TI: So what did you do? How did you pursue it further?

BT: Well, I told Louise that she had to prepare a letter asking for the Judge Advocate General to reconsider his decision. And we helped her prepare her letter. Yeah. So I guess she expressed her feeling in that letter that sort of, maybe woke up the -- woke the compassionate feeling in the major general who was reviewing the case. Yeah, and then well, I think what we had to do was stress that the evidence that we were presented was not available until recently. And I guess that was convincing. So that opened the case, and then I guess the Judge Advocate General reached the logical conclusion that the court-martial shouldn't have been.

TI: And what were your feelings when you heard that they overturned the court-martial?

BT: Well, Louise was kind of choked over the phone when she read the letter to me. And, wow, I felt, well, what do you say? All high, emotional, something that you look forward to long time, and finally you've got it. And I think it took me about two days to realize the importance of the judge's decision. I had to think about it, what we did, why we got it this way. But it's just (like) going to the Supreme Court and having a case won. This was the highest military court. So it was something that, well, we should be grateful for, thankful for. But it was a victory that Kash had really worked hard for and deserved.

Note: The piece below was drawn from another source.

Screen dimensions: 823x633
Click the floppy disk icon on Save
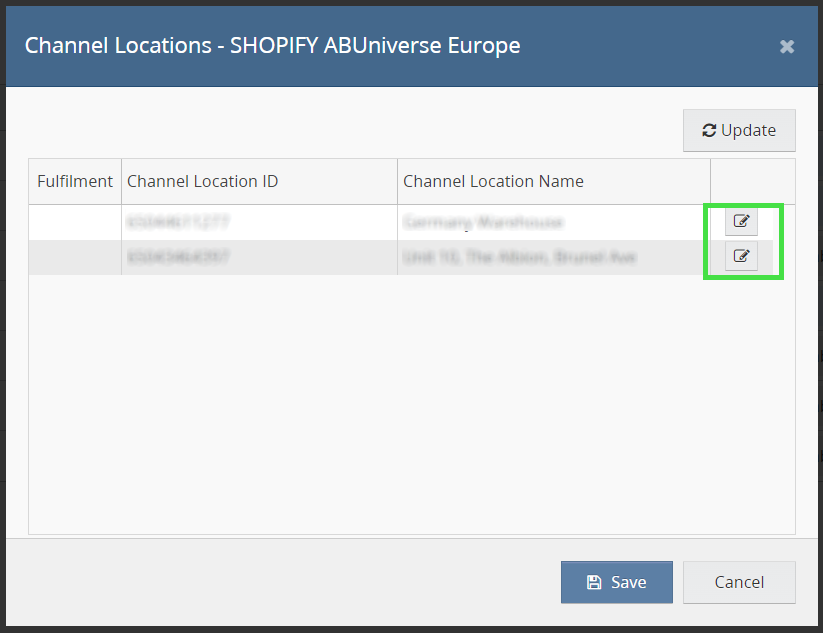[594, 582]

TI: It's just too bad that he didn't live to see it happen.

BT: Well, in a way, when he died just before, right after the judge's decision. When we asked for the appeal, I guess they must have taken that into consideration that here a guy has spent the last couple years of his life fighting a court-martial of dubious circumstances that violated key points in the army court-martial manual.

TI: So to his last dying day he was still fighting. He was still a fighter.

BT: That's why I call it his last battle, yeah.

TI: That's good.

<End Segment 9> - Copyright © 1998 Densho. All Rights Reserved.

<Begin Segment 10>

TI: The overturn of the court-martial has meant a lot to the Kashino family. We've talked to them quite a bit. And the last two years you've worked really hard helping them. In two days, Louise Kashino, her children, and her grandchildren are all coming to Honolulu. And one of the things that they really wanted to do was to meet you. When you meet them in two days, what are you planning to say to them?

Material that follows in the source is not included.